╔══

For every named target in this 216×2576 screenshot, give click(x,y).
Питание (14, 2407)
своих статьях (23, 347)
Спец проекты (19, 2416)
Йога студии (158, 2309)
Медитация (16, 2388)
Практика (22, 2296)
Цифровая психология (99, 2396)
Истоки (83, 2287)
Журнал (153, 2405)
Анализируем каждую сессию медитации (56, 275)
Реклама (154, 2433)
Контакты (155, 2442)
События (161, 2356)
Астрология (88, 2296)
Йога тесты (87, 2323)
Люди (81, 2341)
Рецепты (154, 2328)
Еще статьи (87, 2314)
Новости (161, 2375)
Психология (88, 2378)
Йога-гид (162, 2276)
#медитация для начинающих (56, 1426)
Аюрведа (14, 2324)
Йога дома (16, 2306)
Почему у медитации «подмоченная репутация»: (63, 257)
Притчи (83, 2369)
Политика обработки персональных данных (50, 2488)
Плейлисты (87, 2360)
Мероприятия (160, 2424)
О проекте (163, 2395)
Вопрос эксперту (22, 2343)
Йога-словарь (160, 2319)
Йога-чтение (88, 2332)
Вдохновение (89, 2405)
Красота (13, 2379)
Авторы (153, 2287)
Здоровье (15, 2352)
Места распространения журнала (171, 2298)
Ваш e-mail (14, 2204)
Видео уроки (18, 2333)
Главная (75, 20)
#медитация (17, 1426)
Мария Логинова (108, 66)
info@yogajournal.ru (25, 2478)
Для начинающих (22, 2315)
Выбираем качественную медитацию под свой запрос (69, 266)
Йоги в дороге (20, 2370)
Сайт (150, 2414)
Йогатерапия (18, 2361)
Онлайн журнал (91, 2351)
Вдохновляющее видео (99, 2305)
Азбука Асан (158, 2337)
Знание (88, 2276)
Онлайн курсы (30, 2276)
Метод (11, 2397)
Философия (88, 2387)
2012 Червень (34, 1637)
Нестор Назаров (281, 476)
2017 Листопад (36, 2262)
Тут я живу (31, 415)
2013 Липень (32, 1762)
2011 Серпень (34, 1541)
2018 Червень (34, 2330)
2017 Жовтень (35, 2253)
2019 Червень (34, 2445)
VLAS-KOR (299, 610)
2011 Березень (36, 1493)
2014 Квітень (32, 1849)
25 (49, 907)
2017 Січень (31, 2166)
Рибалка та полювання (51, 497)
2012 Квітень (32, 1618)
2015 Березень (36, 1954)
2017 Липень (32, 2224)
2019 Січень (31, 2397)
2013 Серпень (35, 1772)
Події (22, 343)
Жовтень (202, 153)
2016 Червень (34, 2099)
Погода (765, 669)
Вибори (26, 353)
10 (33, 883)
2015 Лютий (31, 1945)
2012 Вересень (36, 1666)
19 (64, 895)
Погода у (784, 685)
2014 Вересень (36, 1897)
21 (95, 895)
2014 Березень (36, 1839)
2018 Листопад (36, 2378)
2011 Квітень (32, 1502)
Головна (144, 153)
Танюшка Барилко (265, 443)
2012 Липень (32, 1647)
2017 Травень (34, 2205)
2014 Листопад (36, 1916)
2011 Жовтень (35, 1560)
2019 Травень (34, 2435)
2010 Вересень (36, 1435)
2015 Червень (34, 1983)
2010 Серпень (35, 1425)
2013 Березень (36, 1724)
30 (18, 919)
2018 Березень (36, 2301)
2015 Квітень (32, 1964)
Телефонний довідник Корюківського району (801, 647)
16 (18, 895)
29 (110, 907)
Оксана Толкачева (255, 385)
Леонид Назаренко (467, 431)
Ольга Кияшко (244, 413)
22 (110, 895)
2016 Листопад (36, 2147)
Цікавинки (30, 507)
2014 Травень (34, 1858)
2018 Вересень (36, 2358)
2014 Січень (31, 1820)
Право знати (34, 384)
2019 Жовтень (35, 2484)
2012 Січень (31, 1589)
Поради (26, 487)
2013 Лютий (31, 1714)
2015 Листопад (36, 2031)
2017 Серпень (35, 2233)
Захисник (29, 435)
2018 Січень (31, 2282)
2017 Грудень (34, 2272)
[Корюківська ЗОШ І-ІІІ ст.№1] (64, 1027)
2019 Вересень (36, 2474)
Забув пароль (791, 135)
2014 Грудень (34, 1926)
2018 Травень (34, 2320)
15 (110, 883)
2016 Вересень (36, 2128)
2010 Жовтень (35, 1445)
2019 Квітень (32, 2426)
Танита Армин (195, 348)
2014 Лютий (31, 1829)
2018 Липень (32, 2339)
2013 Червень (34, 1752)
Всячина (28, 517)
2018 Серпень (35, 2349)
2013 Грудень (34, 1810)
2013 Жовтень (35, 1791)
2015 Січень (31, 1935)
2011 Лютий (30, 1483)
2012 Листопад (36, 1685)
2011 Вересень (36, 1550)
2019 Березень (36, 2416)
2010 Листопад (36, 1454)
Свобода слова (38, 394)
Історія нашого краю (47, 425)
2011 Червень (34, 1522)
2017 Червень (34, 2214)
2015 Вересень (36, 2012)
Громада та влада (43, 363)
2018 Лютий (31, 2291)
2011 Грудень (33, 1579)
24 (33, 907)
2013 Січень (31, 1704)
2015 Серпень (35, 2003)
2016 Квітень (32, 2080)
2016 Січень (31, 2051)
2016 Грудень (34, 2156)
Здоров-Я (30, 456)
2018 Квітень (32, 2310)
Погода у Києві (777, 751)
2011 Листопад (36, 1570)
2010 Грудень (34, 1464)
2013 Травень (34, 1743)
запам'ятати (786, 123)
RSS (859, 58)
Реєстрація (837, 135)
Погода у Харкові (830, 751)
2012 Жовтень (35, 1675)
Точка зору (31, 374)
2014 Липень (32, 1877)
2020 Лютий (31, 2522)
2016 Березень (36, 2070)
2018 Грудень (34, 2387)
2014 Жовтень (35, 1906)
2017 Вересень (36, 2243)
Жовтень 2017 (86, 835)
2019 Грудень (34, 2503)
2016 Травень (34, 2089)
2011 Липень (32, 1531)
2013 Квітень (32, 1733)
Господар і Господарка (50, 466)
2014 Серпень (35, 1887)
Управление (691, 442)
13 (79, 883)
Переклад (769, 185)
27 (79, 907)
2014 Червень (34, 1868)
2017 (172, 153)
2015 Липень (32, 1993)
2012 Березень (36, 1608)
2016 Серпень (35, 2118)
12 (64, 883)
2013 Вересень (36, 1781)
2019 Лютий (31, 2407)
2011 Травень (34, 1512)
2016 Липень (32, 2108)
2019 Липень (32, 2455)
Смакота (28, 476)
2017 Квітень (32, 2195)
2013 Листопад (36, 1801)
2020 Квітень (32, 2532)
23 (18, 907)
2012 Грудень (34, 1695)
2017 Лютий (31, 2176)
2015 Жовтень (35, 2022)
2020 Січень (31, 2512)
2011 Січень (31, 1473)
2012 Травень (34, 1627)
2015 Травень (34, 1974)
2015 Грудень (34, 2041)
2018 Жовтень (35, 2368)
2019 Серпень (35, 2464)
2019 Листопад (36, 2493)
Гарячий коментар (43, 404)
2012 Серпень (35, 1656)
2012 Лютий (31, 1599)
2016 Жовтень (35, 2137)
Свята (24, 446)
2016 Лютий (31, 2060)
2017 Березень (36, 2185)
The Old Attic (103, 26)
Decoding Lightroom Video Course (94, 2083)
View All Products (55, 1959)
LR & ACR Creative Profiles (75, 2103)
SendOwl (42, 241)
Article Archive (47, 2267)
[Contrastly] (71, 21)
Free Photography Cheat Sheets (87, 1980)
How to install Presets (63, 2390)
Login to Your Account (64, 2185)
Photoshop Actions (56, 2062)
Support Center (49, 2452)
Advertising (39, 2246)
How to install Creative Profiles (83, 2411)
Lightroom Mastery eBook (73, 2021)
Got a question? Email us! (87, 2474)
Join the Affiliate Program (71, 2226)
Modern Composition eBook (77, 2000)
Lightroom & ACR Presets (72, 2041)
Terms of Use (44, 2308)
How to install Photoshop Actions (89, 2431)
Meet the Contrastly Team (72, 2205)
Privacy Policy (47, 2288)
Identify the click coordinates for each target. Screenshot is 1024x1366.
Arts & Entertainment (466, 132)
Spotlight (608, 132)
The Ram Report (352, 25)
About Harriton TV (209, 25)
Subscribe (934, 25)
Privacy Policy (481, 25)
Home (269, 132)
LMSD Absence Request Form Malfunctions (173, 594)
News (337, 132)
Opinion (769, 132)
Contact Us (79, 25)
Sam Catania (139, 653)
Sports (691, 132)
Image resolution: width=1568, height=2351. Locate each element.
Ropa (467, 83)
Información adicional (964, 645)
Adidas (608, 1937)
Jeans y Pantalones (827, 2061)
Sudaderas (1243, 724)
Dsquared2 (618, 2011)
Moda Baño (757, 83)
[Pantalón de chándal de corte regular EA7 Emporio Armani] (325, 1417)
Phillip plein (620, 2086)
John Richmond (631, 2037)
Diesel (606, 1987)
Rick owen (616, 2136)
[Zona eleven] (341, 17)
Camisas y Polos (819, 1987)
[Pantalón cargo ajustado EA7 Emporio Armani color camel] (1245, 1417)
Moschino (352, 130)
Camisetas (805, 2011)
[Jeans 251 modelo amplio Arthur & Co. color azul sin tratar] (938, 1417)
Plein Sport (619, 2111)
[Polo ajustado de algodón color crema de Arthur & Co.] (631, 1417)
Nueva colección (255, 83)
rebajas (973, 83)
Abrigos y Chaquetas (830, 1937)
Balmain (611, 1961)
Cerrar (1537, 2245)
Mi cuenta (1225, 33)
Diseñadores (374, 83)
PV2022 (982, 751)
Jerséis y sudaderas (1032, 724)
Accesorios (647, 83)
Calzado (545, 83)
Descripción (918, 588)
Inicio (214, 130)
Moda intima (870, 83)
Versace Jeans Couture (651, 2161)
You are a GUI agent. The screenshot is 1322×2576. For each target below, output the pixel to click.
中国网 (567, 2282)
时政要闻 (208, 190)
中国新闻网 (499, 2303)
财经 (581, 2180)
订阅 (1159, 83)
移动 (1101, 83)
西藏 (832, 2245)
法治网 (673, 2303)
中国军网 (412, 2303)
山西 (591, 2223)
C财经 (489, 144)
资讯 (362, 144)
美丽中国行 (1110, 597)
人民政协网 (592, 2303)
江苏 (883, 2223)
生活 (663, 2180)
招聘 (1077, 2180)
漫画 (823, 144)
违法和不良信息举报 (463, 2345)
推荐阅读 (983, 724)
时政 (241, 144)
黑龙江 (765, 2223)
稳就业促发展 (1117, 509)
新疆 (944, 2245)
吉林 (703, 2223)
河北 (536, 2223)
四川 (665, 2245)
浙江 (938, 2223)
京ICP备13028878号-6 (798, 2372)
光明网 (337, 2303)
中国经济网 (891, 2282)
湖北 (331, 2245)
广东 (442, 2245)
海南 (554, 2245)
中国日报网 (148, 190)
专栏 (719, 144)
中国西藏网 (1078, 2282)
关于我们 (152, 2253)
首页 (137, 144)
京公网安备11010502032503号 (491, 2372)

╚══

**TASK DETAILS:**
Please give back exactly the lines of this listing beginning at the line with "2018 Червень (34, 2330)" and ending with the line with "2017 Липень (32, 2224)", both included, and nothing else.

**WRITTEN SOLUTION:**
2018 Червень (34, 2330)
2017 Жовтень (35, 2253)
2019 Червень (34, 2445)
VLAS-KOR (299, 610)
2011 Березень (36, 1493)
2014 Квітень (32, 1849)
25 (49, 907)
2017 Січень (31, 2166)
Рибалка та полювання (51, 497)
2012 Квітень (32, 1618)
2015 Березень (36, 1954)
2017 Липень (32, 2224)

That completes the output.